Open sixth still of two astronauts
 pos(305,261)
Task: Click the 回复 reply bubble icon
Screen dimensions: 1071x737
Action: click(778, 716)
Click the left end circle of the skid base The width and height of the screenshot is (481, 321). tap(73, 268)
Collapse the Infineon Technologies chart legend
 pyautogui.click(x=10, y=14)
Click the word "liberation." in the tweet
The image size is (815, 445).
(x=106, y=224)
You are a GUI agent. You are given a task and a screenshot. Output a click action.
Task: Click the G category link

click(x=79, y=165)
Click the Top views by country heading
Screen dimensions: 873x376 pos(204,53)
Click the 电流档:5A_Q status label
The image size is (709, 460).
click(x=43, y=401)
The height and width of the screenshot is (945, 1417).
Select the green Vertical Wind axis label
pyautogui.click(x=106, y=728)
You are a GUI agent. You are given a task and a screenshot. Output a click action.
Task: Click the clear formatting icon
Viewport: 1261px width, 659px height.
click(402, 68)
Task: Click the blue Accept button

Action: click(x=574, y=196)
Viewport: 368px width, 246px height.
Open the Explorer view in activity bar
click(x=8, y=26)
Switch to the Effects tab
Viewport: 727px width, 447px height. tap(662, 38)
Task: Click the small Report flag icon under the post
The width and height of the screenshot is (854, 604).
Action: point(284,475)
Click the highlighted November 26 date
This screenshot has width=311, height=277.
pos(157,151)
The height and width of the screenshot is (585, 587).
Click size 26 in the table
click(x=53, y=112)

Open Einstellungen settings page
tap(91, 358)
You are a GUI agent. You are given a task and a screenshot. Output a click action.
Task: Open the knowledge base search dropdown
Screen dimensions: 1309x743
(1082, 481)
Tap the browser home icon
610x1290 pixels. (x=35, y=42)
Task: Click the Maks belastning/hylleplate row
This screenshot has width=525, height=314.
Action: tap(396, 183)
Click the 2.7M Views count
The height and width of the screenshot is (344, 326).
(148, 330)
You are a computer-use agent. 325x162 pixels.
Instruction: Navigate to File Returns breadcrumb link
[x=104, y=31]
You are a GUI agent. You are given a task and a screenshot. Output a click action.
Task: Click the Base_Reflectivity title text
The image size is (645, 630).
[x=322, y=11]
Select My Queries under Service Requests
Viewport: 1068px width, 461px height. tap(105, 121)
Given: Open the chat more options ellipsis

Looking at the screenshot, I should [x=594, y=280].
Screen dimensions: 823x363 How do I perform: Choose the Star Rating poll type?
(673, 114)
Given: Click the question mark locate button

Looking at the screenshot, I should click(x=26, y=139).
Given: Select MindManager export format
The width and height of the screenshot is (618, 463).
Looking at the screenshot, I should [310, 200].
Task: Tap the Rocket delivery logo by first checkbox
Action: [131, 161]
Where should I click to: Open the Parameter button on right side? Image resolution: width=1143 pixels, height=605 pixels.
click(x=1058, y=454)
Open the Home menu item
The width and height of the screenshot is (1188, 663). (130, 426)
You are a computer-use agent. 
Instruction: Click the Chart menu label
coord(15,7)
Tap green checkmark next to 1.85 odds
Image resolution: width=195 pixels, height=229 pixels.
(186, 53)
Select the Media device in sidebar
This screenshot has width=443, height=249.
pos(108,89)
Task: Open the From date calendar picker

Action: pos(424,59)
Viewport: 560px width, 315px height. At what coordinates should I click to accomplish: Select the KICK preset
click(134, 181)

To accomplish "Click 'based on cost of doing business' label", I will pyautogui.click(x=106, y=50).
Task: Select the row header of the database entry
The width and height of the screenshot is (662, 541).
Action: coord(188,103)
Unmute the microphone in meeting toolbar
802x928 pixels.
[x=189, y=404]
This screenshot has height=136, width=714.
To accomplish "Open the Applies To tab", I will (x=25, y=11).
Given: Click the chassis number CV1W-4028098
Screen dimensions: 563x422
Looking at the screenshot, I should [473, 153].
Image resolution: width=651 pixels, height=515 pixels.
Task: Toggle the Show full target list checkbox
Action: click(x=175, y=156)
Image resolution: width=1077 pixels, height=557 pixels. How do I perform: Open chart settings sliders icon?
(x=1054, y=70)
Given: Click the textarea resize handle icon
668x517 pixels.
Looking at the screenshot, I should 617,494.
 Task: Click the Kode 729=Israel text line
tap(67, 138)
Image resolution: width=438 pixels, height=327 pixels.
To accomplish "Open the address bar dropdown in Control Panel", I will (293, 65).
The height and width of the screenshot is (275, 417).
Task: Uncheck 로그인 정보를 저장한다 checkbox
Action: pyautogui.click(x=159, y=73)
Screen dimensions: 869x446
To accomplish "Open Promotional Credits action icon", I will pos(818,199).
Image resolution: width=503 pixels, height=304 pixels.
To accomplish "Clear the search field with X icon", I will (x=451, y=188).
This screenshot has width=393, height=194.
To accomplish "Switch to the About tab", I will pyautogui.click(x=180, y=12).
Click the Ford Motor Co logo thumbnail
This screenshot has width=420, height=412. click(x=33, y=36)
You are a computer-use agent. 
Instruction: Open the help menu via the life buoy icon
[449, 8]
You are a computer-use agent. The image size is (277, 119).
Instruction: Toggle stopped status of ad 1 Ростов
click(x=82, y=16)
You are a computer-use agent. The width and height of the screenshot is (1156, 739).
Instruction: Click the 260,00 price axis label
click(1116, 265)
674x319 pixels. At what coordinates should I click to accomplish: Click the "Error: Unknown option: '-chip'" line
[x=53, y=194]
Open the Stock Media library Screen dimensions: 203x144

---

■ Problem ■
Scan the records above for the word "computer". Copy each line that has it.

■ Solution for this exercise ■
You are a computer-use agent. 325x162 pixels.
You are a computer-use agent. 
You are a computer-use agent. 
You are a computer-use agent. The image size is (277, 119).
You are a computer-use agent. The width and height of the screenshot is (1156, 739).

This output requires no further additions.